Thursday, December 22, 2016

What you can and can't get away with

From Robert Hughes' American Visions: The Epic History of Art in America, anecdotes on the Colonial art prodigy Benjamin West.
His timing, culturally speaking, was perfect. Politically, it was not. This upsurge of the irrational and demonic in West's work did not please Queen Charlotte, who feared that it would worsen the encroaching madness of her husband. The commission for the chapel was canceled in 1801. Nor did West please George III by showing Death on the Pale Horse in Paris, where Napoleon himself wanted to buy it—thus fulfilling the second half of West's childhood prophecy about himself, since, having consorted so long with a king, he had now attracted the attention of an emperor. But emperor and king had just emerged from a draining and terrible war with each other, and when West returned to London singing the praises of Napoleon as art patron, they fell on cold ears at court. West was so blinded by the effulgence of his own self-esteem that he did not quite grasp how people, in the real world, bore grudges against each other for wars and revolutions. In 1899, having served George III for thirty years, he sent a design to Thomas Jefferson in America with the suggestion that he, only he, could create a suitable memorial to George Washington. The second Vice President of the United States did not respond Perhaps, for once in his life, Jefferson was at a loss for words.
West's formal training as an artist was thin and came late. He was largely self-taught, and a genius. Obviously, this came with some blind spots as well.


susan said...

He wasn't much of an introvert, was he? When I read a bit more about Benjamin West I learned that he refused a knighthood because he thought he should be made a peer of the realm and also that Nelson admired his heroic canvases so much he requested one of his own exploits - perhaps commemorating the Battle of the Nile. The one West eventually painted in Nelson's honour was his heroic death at the Battle of Trafalgar.

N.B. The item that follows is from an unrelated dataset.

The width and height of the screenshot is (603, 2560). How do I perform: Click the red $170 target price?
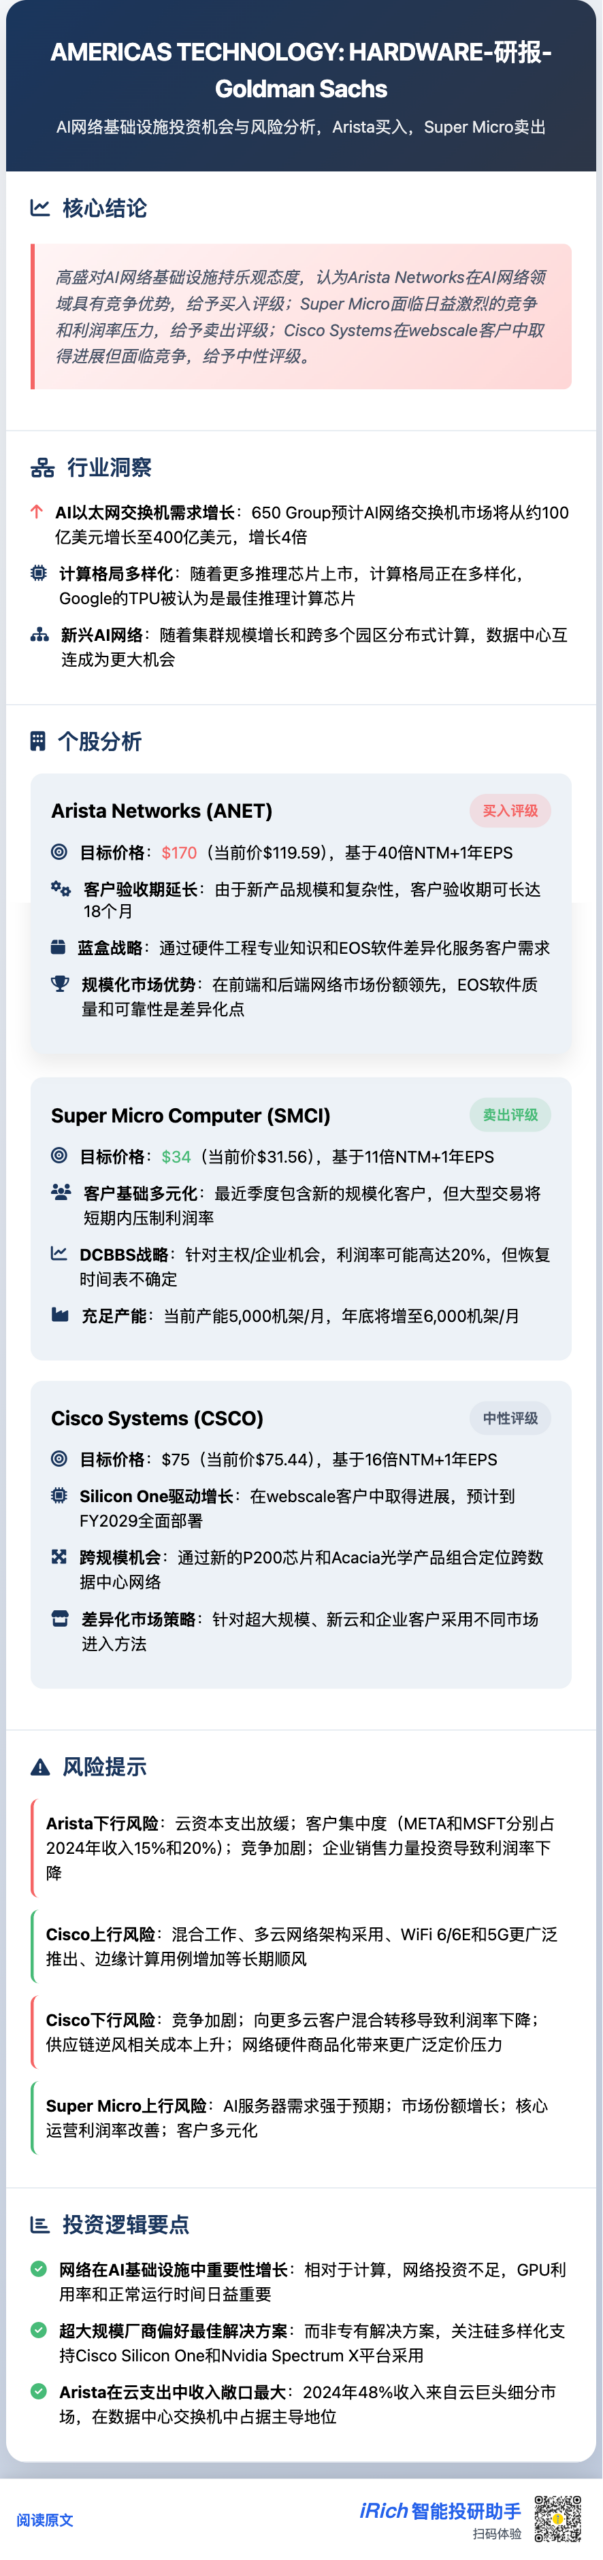pos(179,853)
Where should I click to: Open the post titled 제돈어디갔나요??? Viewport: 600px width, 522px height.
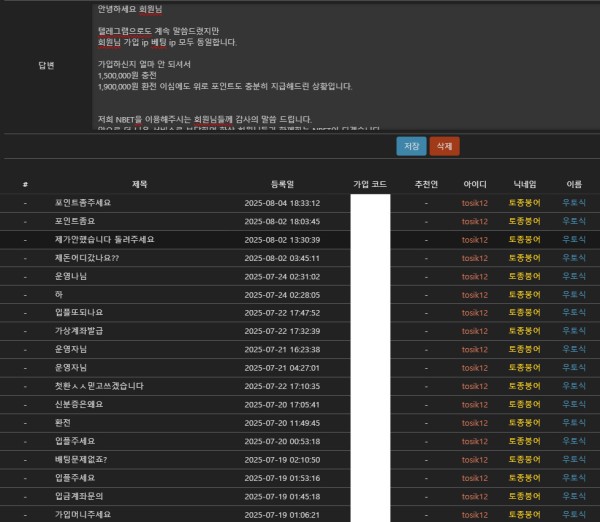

Speaking of George III, there are medical historians who believe his 'madness' may have been symptomatic of acute porphyria. You wouldn't have wanted to be treated by the court doctors of that age.

Ben said...

Hughes writes about West's belief that he should be made a peer of the realm as well. Of course it didn't exactly work like that. Not for painters at least. Shipbuilders, maybe.

Sort of a sick irony going along with Nelson's request. He clearly had no idea, even though he was obviously in a dangerous line of work.

George III had many ailments toward the end of his life. His sight and hearing were both fading, and he was in pain from rheumatism. His daughter also predeceased him. So it's not too much of a surprise that he started cracking.